The European Central Bank will keep interest rates unchanged at a record high on Thursday and is likely to keep pushing back on investor bets for aggressive policy easing this spring, despite dismal economic growth and a rapid slowdown in inflation.

The ECB ended its quickest rate hiking cycle in September but has been adamant that even discussing a reversal would be premature, since price pressures have yet to be fully extinguished and crucial wage talks remain ongoing.

Investors, however, are betting that the ECB is getting it wrong on both growth and inflation, and will be forced to make an about-face sooner rather than later.

Such a pivot will not be on the agenda for now, especially after the central bank rolled out its top brass last week to convince markets that a long plateau in rates was ahead.

ECB President Christine Lagarde is likely to argue that underlying price pressures are still strong, particularly for services, while risks remain abundant – from pending wage deals to geopolitical tensions, including the Red Sea blockade.

Lagarde and chief economist Philip Lane along with key Governing Council members, have repeatedly pointed to first-quarter wage settlements, for which figures become available in May, as a relevant gauge.

That has been seen by some as a clue that a first rate cut could come at the ECB’s June meeting.

“Our view remains that the weak growth outlook – with activity below potential for many quarters ahead – and falling inflation will mean cuts can happen sooner rather than later,” Peter Goves, at MFS Investment Management, said.

Financial markets now see 127 basis points of rate cuts this year, or five moves, with the first in April or June, a big change compared to two weeks ago when 150 basis points of reductions were seen, starting in March or April.

The ECB will announce its policy decision at 1315 GMT, followed by Lagarde’s 1345 GMT press conference.

The big discrepancy in expectations largely stems from a different outlook on growth and just how much past rate hikes are slowing the economy of the 20-country currency bloc.

The ECB expects household and government spending to drive a recovery but data appear to be painting a bleaker picture, with manufacturing remaining in recession and services cooling.

The euro zone was probably in recession last quarter and got off to a slow start in January, making the current period the sixth straight quarter with broadly flat or negative growth. The long predicted recovery meanwhile keeps getting pushed out further and further.

A weak economy, along with muted commodity prices and high interest rates, will keep pushing down inflation, which last stood at 2.9 per cent and was not expected by the ECB to fall back to its 2 per cent target until 2025.
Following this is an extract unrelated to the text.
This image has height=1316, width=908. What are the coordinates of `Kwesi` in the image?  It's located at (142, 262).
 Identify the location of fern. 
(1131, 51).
Many disagree with that projection.

“We continue to expect headline and core HICP inflation rates to fall to 2 per cent already before the middle of this year, a year or more earlier than the ECB forecasts,” Deutsche Bank economists said.

This inflation drop will mean rising real interest rates, effectively policy tightening in a recessionary environment.
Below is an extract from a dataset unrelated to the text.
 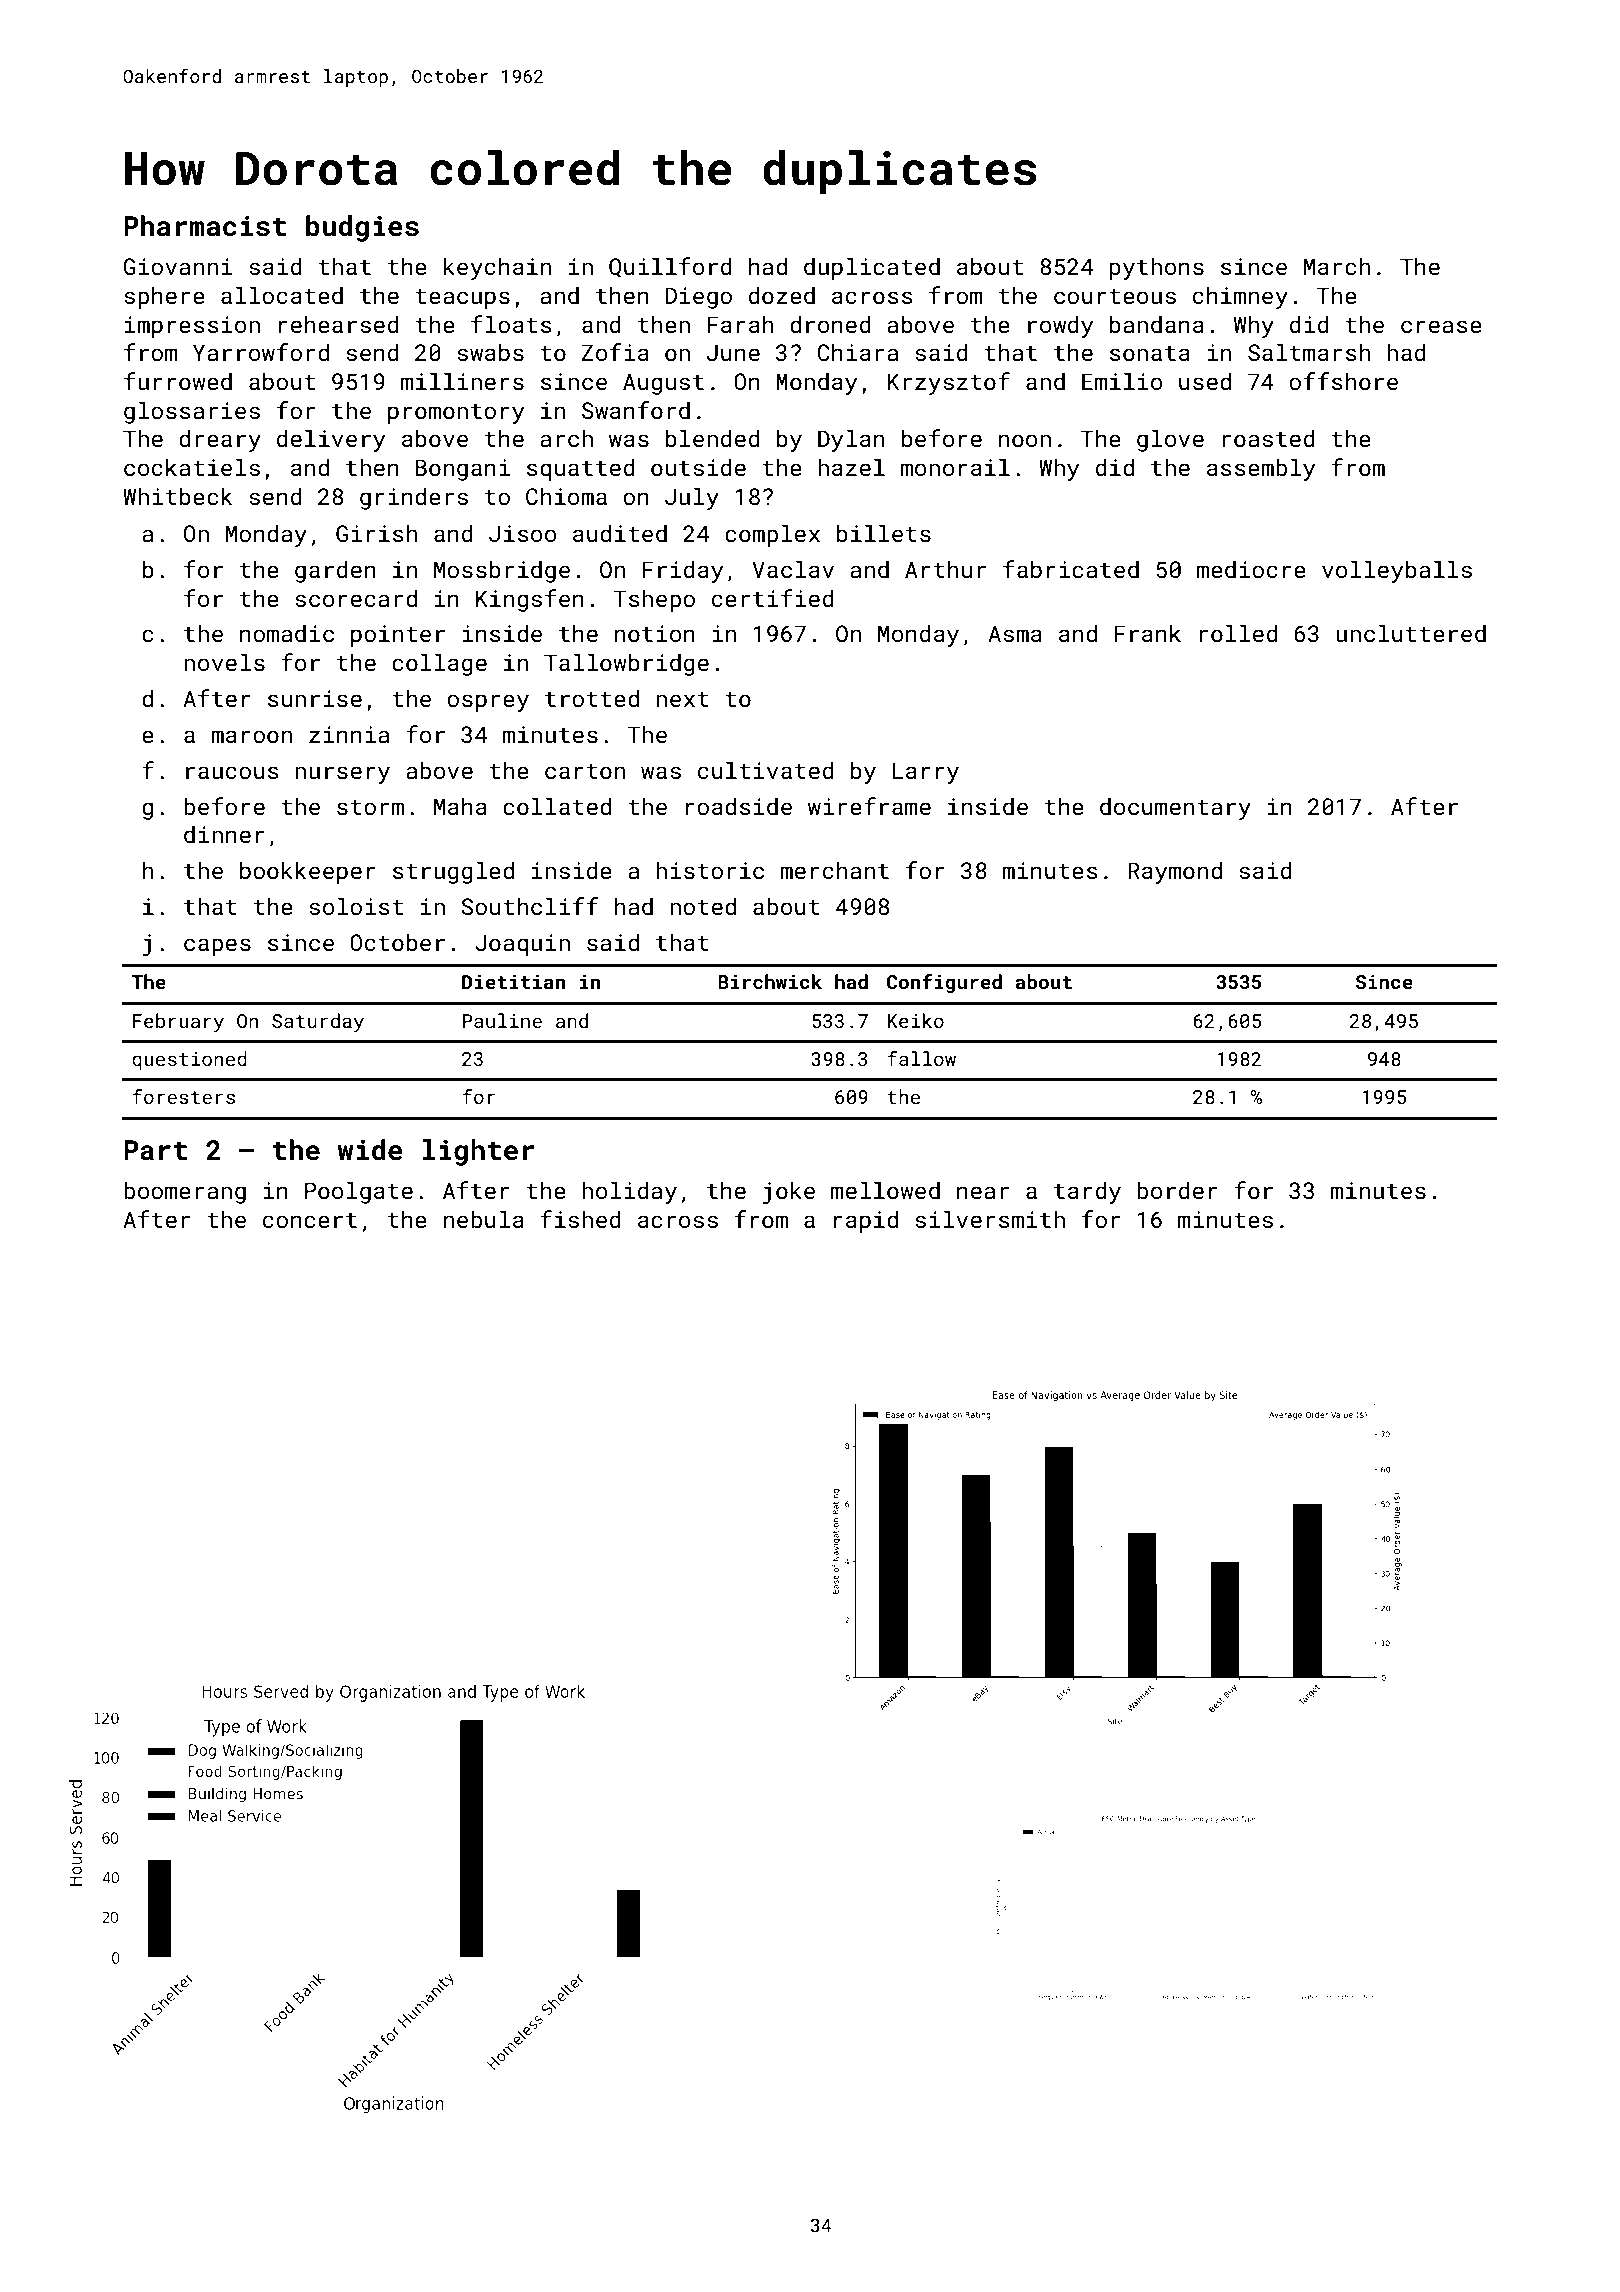 What do you see at coordinates (1147, 633) in the page?
I see `Frank` at bounding box center [1147, 633].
“This would raise the risk of an outright recession and a genuine shock to the labour market,” Deutsche Bank added.

Some think that the ECB’s insistence on even more evidence of disinflation raises the chance of a policy error.

“Having overlooked the negative impact of monetary tightening on growth until now, the ECB remains biased towards cutting too little, too late,” TS Lombard’s Davide Oneglia said.

“The ECB has less to worry about inflation and fewer excuses to keep monetary policy tight than officials think, but over-tightening habits die hard,” Oneglia added.